## ACTIVITY
Output begins at the line with "This screenshot has height=1296, width=924." and ends at the last line of the records below. Copy each line in that span exactly, and leave out pictures.

## Stored records
· · · · ·
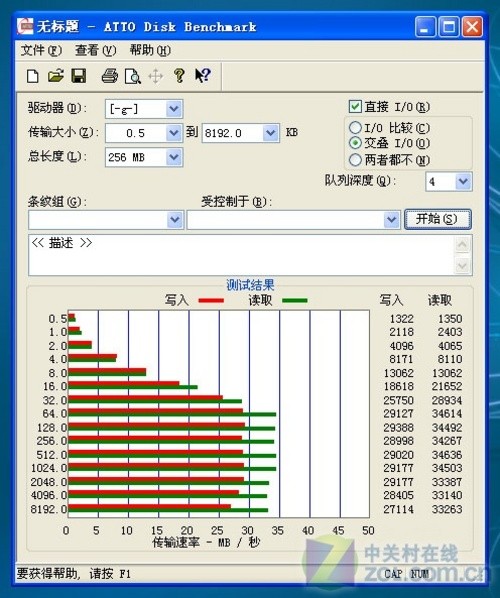Select the I/O 比较 radio button

[355, 127]
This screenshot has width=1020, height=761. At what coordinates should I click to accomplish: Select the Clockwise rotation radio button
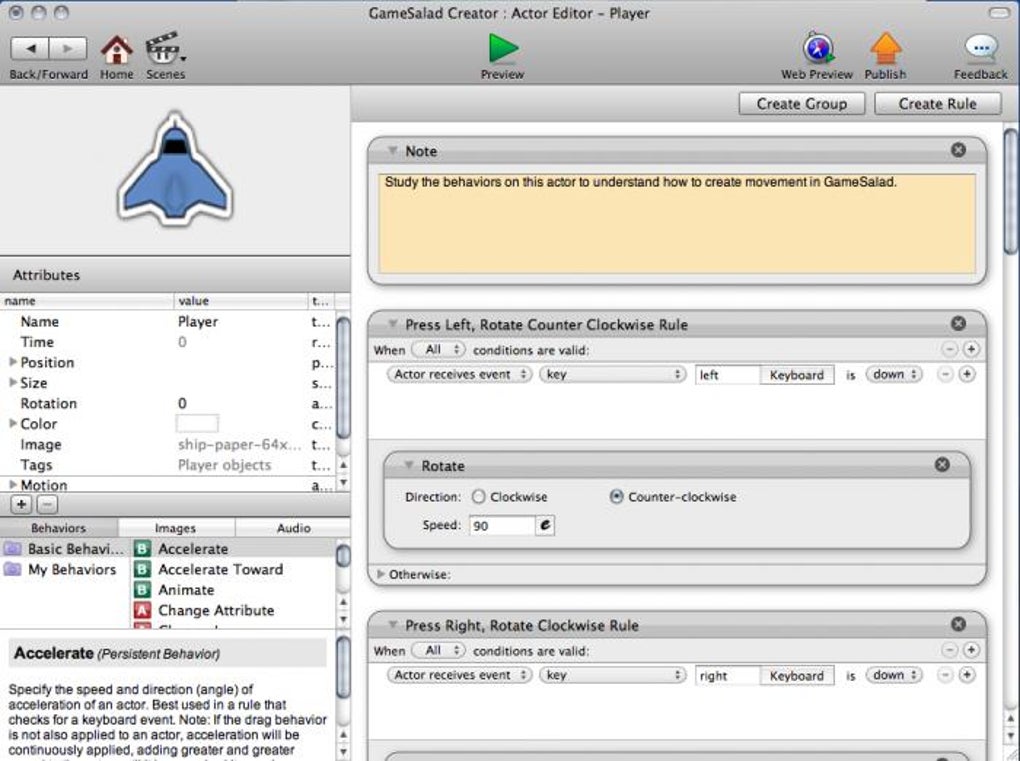click(x=481, y=497)
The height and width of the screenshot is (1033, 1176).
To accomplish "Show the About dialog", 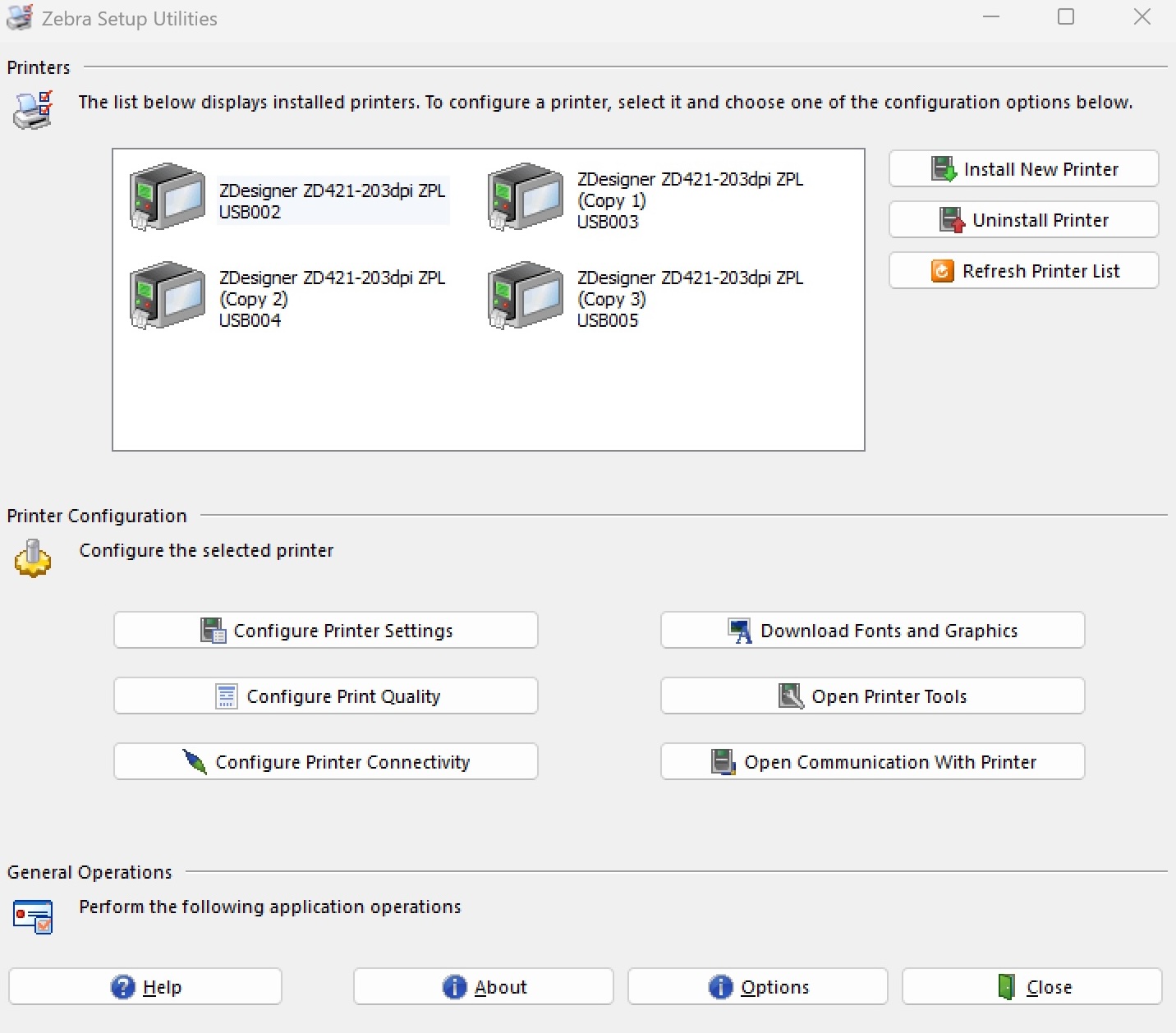I will pyautogui.click(x=484, y=987).
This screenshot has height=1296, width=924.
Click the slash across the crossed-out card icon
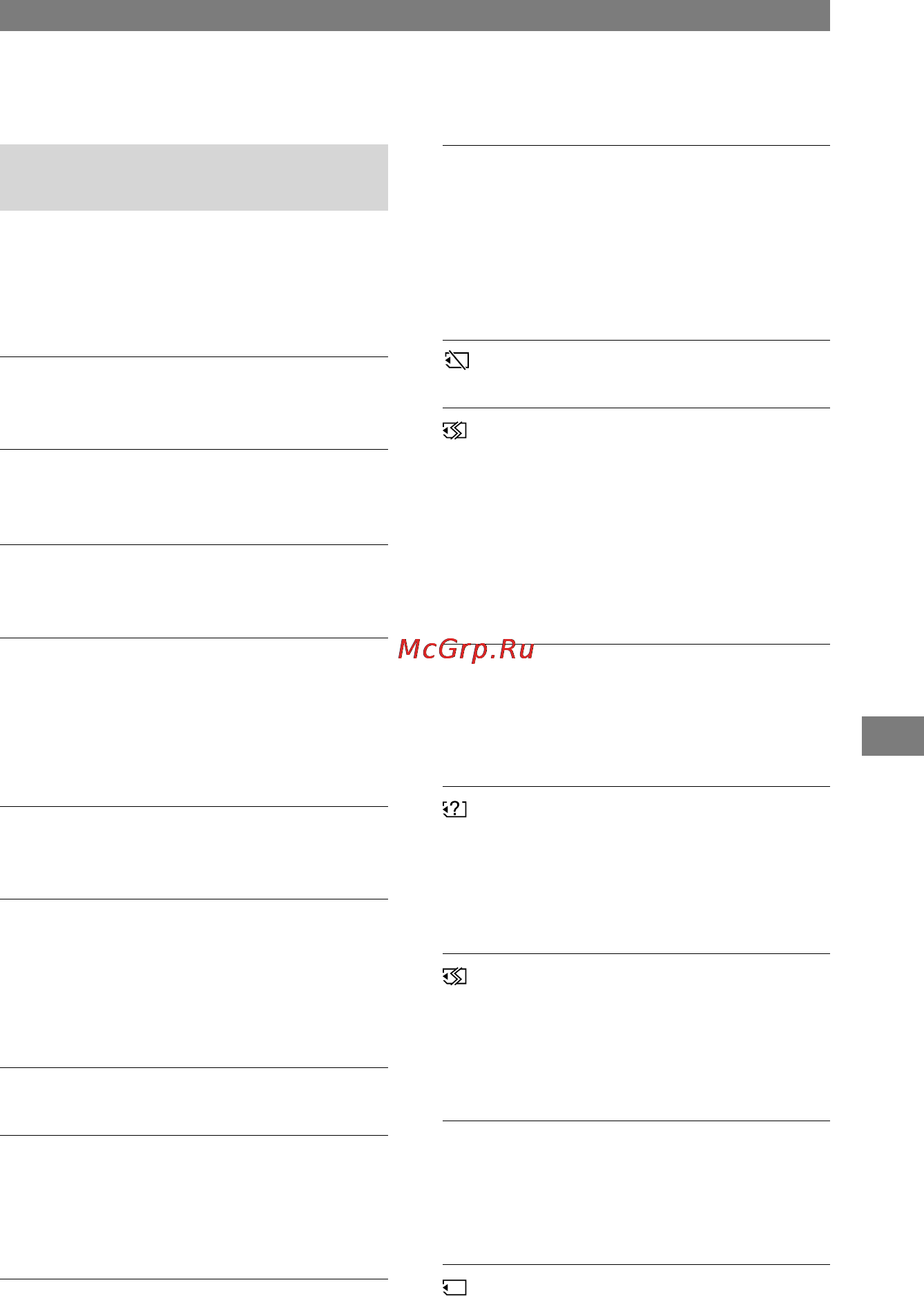pos(456,361)
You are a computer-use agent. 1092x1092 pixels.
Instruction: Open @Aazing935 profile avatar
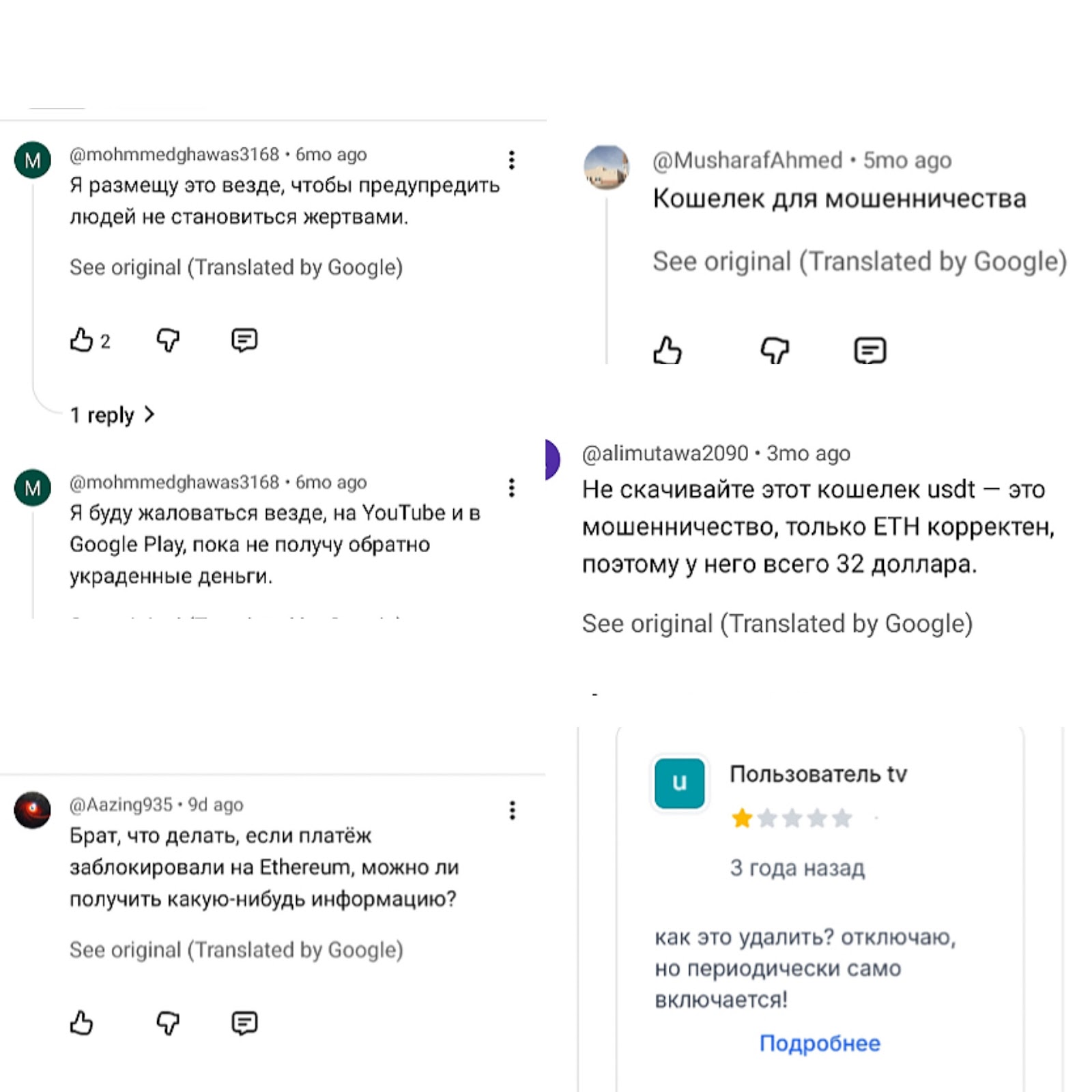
· · · · ·
## COMPLETED EXERCISE
This screenshot has height=1296, width=924.
Click the slash across the crossed-out card icon
pos(456,361)
You are a computer-use agent. 1092x1092 pixels.
Instruction: Open @Aazing935 profile avatar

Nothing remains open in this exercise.